Monday, August 18, 2008

Upside down tomatoes

I have been preparing for spring, planting tomatoes, silver beet etc. Our house guest, Jennifer, is from the U.S. state of Oregon and suggested that upside down tomatoes could work for me. They seem to be the latest fad in the states.

The idea is that some sort of receptacle; in my case an old hanging planter pot, has holes in the bottom and seedlings point down. The claimed advantages are that they do not need to be staked, creepy crawlies can't get at them and that the crop is at eye level. Sounds reasonable!
They aren't protected from fruit fly and other flying bugs.

I bought some Grosse Lisse seedlings and teased the foliage through the holes in the bottom, filled it with good compost and hung it on a roof gutter to see what would transpire. This morning the seedlings are recovering from the transplanting and rough handling. I am concerned for these tomatoes though.
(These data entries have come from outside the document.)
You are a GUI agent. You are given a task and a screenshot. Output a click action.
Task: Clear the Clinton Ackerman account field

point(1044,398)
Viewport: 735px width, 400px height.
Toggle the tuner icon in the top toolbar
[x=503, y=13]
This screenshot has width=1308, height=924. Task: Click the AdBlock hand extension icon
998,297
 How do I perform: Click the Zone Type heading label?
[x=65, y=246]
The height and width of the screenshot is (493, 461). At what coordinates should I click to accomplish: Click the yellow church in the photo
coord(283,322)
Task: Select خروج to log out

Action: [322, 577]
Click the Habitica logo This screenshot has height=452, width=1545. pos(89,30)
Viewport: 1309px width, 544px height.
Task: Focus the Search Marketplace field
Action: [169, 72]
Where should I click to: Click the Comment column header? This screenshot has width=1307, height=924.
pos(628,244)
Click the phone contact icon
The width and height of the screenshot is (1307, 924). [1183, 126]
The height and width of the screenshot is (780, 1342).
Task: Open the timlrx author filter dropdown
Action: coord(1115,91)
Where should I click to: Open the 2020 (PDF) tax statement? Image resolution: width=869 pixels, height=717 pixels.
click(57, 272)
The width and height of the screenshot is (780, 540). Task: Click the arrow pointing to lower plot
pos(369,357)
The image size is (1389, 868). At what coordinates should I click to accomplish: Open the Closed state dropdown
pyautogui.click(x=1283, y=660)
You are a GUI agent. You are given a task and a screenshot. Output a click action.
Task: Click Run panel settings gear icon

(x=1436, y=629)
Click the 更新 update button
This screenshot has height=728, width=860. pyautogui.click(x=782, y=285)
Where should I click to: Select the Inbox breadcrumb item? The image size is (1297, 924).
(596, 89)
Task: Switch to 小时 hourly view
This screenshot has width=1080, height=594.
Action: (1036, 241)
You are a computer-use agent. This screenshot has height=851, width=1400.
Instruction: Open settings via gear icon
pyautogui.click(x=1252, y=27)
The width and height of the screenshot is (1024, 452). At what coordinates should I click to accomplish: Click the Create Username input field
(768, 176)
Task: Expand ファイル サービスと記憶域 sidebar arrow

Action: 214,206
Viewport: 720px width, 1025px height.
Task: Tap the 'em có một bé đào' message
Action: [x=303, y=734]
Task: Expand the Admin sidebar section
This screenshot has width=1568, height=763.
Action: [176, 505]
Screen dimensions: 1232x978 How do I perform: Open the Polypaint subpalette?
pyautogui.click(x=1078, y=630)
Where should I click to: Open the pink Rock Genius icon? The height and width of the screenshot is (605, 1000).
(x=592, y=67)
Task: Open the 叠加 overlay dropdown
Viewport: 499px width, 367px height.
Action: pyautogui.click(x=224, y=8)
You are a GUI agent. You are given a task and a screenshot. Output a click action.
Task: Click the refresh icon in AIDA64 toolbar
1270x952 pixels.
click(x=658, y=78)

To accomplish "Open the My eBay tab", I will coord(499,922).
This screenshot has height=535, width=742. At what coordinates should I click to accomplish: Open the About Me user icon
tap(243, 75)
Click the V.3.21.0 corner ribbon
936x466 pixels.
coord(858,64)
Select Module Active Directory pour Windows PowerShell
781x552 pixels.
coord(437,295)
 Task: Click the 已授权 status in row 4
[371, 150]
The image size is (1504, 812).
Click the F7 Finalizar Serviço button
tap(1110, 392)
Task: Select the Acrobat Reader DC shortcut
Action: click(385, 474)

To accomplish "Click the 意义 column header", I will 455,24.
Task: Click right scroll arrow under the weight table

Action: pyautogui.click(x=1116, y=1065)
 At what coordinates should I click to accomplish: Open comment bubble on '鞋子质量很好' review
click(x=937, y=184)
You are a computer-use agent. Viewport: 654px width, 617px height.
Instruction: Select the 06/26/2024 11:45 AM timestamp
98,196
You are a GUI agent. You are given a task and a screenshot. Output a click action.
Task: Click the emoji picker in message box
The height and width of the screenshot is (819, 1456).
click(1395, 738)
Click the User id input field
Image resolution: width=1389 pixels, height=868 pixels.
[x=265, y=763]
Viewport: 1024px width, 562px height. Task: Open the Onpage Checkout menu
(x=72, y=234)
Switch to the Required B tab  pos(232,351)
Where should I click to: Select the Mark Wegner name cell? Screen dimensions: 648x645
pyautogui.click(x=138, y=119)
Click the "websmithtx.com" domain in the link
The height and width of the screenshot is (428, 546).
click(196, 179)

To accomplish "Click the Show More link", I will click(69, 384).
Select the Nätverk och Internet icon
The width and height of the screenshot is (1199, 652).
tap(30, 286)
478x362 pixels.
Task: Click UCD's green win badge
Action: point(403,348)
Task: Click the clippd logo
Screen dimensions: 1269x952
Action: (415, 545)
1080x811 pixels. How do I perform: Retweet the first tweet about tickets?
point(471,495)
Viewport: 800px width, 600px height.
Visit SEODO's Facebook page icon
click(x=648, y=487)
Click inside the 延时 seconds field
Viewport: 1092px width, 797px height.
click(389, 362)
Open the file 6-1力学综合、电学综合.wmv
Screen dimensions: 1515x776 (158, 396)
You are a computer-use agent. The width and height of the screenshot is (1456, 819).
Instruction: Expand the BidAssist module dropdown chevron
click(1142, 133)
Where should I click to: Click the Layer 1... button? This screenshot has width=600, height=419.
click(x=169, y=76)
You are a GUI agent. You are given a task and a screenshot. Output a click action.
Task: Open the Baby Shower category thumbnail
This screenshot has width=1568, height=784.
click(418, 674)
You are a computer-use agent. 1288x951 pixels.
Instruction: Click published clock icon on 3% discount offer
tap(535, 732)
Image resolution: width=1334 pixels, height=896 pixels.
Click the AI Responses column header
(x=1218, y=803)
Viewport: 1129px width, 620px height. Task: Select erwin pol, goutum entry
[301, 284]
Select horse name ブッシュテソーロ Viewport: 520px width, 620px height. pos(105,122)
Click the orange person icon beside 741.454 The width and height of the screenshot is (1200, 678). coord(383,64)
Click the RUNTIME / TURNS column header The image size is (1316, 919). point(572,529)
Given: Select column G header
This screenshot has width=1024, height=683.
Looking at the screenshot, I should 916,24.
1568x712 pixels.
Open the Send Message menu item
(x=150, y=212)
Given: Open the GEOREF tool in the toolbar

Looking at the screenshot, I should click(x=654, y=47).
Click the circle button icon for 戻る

Nature has dictated that they should emerge from the soil and head towards the sun and I am turning their life upside down. Will the roots grow up instead of down?? Will they have a mental breakdown and turn into a vegie?

Old wheel barrows are good planters for the winter as they can be moved around to get the best sun. For the Silver Beet and Bok Choi the white cabbage moth is the enemy. My father used a badminton racquet to dispatch his cabbage moths.